| Stated problem |
Write out every line of the entries below as a JSON list of strings, with one string per line and blank lines omitted.
[start]
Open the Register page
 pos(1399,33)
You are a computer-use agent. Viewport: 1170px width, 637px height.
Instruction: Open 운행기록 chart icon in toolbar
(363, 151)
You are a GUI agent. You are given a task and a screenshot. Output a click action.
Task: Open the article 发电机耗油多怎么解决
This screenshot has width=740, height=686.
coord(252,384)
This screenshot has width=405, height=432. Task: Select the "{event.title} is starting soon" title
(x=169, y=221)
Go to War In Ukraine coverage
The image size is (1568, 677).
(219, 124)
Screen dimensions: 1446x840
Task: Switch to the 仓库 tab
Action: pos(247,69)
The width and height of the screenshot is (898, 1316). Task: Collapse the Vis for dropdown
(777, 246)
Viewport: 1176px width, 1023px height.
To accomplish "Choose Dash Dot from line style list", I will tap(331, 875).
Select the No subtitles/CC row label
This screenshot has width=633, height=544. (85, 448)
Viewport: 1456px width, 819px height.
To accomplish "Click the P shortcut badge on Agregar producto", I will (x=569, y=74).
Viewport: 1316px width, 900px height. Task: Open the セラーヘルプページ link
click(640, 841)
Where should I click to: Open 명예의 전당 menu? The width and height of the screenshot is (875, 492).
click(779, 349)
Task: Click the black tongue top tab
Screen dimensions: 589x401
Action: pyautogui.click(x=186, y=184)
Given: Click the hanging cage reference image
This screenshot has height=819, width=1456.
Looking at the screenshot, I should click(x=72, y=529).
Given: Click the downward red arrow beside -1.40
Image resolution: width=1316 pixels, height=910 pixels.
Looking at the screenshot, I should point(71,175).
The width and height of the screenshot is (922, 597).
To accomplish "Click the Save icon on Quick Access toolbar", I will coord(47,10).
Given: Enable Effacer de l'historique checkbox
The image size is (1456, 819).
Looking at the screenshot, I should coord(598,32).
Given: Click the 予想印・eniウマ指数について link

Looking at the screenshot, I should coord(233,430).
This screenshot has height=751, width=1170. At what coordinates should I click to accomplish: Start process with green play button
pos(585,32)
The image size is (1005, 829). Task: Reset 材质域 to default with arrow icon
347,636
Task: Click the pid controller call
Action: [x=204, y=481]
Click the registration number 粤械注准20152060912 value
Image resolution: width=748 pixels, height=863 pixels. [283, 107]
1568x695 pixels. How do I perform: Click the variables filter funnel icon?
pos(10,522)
[end]
| Correct output |
[
  "Open the Register page",
  " pos(1399,33)",
  "You are a computer-use agent. Viewport: 1170px width, 637px height.",
  "Instruction: Open 운행기록 chart icon in toolbar",
  "(363, 151)",
  "You are a GUI agent. You are given a task and a screenshot. Output a click action.",
  "Task: Open the article 发电机耗油多怎么解决",
  "This screenshot has width=740, height=686.",
  "coord(252,384)",
  "This screenshot has width=405, height=432. Task: Select the \"{event.title} is starting soon\" title",
  "(x=169, y=221)",
  "Go to War In Ukraine coverage",
  "The image size is (1568, 677).",
  "(219, 124)",
  "Screen dimensions: 1446x840",
  "Task: Switch to the 仓库 tab",
  "Action: pos(247,69)",
  "The width and height of the screenshot is (898, 1316). Task: Collapse the Vis for dropdown",
  "(777, 246)",
  "Viewport: 1176px width, 1023px height.",
  "To accomplish \"Choose Dash Dot from line style list\", I will tap(331, 875).",
  "Select the No subtitles/CC row label",
  "This screenshot has width=633, height=544. (85, 448)",
  "Viewport: 1456px width, 819px height.",
  "To accomplish \"Click the P shortcut badge on Agregar producto\", I will (x=569, y=74).",
  "Viewport: 1316px width, 900px height. Task: Open the セラーヘルプページ link",
  "click(640, 841)",
  "Where should I click to: Open 명예의 전당 menu? The width and height of the screenshot is (875, 492).",
  "click(779, 349)",
  "Task: Click the black tongue top tab",
  "Screen dimensions: 589x401",
  "Action: pyautogui.click(x=186, y=184)",
  "Given: Click the hanging cage reference image",
  "This screenshot has height=819, width=1456.",
  "Looking at the screenshot, I should click(x=72, y=529).",
  "Given: Click the downward red arrow beside -1.40",
  "Image resolution: width=1316 pixels, height=910 pixels.",
  "Looking at the screenshot, I should point(71,175).",
  "The width and height of the screenshot is (922, 597).",
  "To accomplish \"Click the Save icon on Quick Access toolbar\", I will coord(47,10).",
  "Given: Enable Effacer de l'historique checkbox",
  "The image size is (1456, 819).",
  "Looking at the screenshot, I should coord(598,32).",
  "Given: Click the 予想印・eniウマ指数について link",
  "Looking at the screenshot, I should coord(233,430).",
  "This screenshot has height=751, width=1170. At what coordinates should I click to accomplish: Start process with green play button",
  "pos(585,32)",
  "The image size is (1005, 829). Task: Reset 材质域 to default with arrow icon",
  "347,636",
  "Task: Click the pid controller call",
  "Action: [x=204, y=481]",
  "Click the registration number 粤械注准20152060912 value",
  "Image resolution: width=748 pixels, height=863 pixels. [283, 107]",
  "1568x695 pixels. How do I perform: Click the variables filter funnel icon?",
  "pos(10,522)"
]